REPUBLIKA.CO.ID, JAKARTA -- Keberadaan induk usaha (holding) BUMN dinilai positif karena dapat meningkatkan efisiensi dan daya saing. Hal itu perlu terus diawasi agar tujuan pembentukan holding benar-benar tercapai.
Anggota Komisi VI DPR RI Fraksi Golkar Idris Halena menyampaikan, holding pada hakikatnya sangat bagus dalam rangka memperkuat struktur permodalan BUMN, di samping juga meningkatkan efektifitas kinerja dan efisiensi. Namun yang harus diperhatikan adalah jangan sampai pembentukan holding itu justru tidak menciptakan efisiensi.
''Harus dipastikan pembentukkan holding tidak mengakibatkan induk perusahaan yang semula selalu untung jadi terseret dalam kerugian karena anak perusahaan yang mayoritas rugi,'' ungkap Idris melalui pesan aplikasi daring, Senin (18/12).
Wakil Ketua Komisi VI DPR RI dari Fraksi Partai Hanura, Inas Nasrullah Zubir menyatakan, holding BUMN diharapkan mengejar ketinggalan daya saing terutama dalam menghadapi MEA. Ia berharap holding tidak dijadikan tujuan tapi sebagai alat untuk mencapat tujuan yakni pembentukan perusahaan yang berdaya saing dan berdaya cipta tinggi.
''Karena itu pemerintah harus memiliki kajian yang komprehensif agar daya saing holding BUMN benar-benar kuat,'' ungkap Inas.
Sebelumnya, pemerintah meyakinkan tidak ingin pembentukan holding BUMN malah merugikan, tapi diharapkan untung dan mampu bersaing dengan perusahaan asing di industri masing-masing. Keberadaan holding BUMN juga diharapkan membuat investasi BUMN lebih optimal.
Sekretaris Perusahaan PT
Semen Indonesia Agung Wiharto belum lama ini mengatakan perusahaan BUMN yang pertama kali melakukan holding adalah perusahaan semen. Pada tahun 1994 ada tiga perusahaan semen BUMN yang tergabung yaitu PT Semen Gresik, PT Semen Padang, dan PT Semen Padang.
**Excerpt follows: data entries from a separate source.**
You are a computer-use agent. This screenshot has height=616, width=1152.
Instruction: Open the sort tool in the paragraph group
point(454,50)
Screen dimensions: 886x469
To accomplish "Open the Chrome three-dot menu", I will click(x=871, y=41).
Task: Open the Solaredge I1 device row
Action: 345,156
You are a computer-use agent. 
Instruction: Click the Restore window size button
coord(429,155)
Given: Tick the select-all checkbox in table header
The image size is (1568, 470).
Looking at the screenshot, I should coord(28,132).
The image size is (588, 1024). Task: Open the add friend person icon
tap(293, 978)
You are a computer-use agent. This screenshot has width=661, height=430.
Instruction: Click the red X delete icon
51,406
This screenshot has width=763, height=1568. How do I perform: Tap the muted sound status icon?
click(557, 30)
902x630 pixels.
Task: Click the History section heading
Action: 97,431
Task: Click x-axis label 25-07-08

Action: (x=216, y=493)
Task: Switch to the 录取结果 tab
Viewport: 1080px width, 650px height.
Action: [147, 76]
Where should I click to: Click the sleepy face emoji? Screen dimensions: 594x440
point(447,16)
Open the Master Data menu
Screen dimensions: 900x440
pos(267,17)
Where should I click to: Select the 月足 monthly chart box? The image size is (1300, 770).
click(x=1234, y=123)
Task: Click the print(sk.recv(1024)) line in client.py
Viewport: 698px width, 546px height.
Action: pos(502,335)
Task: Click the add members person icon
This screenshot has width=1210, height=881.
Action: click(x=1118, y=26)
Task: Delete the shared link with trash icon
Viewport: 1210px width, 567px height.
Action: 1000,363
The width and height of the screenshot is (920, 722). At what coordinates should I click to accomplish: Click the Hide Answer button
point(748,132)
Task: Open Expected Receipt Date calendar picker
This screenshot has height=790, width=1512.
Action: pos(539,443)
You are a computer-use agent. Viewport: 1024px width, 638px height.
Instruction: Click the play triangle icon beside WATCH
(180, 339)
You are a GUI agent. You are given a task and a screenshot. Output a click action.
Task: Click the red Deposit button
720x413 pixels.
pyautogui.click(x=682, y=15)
"Memang bukan perkara mudah pada saat awal berjalannya holding karena adanya kekhawatiran dari manajemen dan karyawan, termasuk tingginya ego sektoral masing-masing karyawan BUMN," katanya.
Semen Indoneisa adalah BUMN yang pertama kali melakukan holding dan melakukan penawaran saham ke publik di bursa saham, dan menjadi perusahaan multinasional.
Dikatakan, hingga 1974, hanya ada tiga perusahaan semen yang menguasai pasar Indonesia yaitu Semen Padang, Semen Gresik, dan Semen Tonasa. Namun di tahun berikutnya, kapastias produksi ketiganya turun terus karena kalah cepat dengan pabrik semen swasta. "Karena pemerintah tidak punya modal untuk tambah pabrik," kata Agung.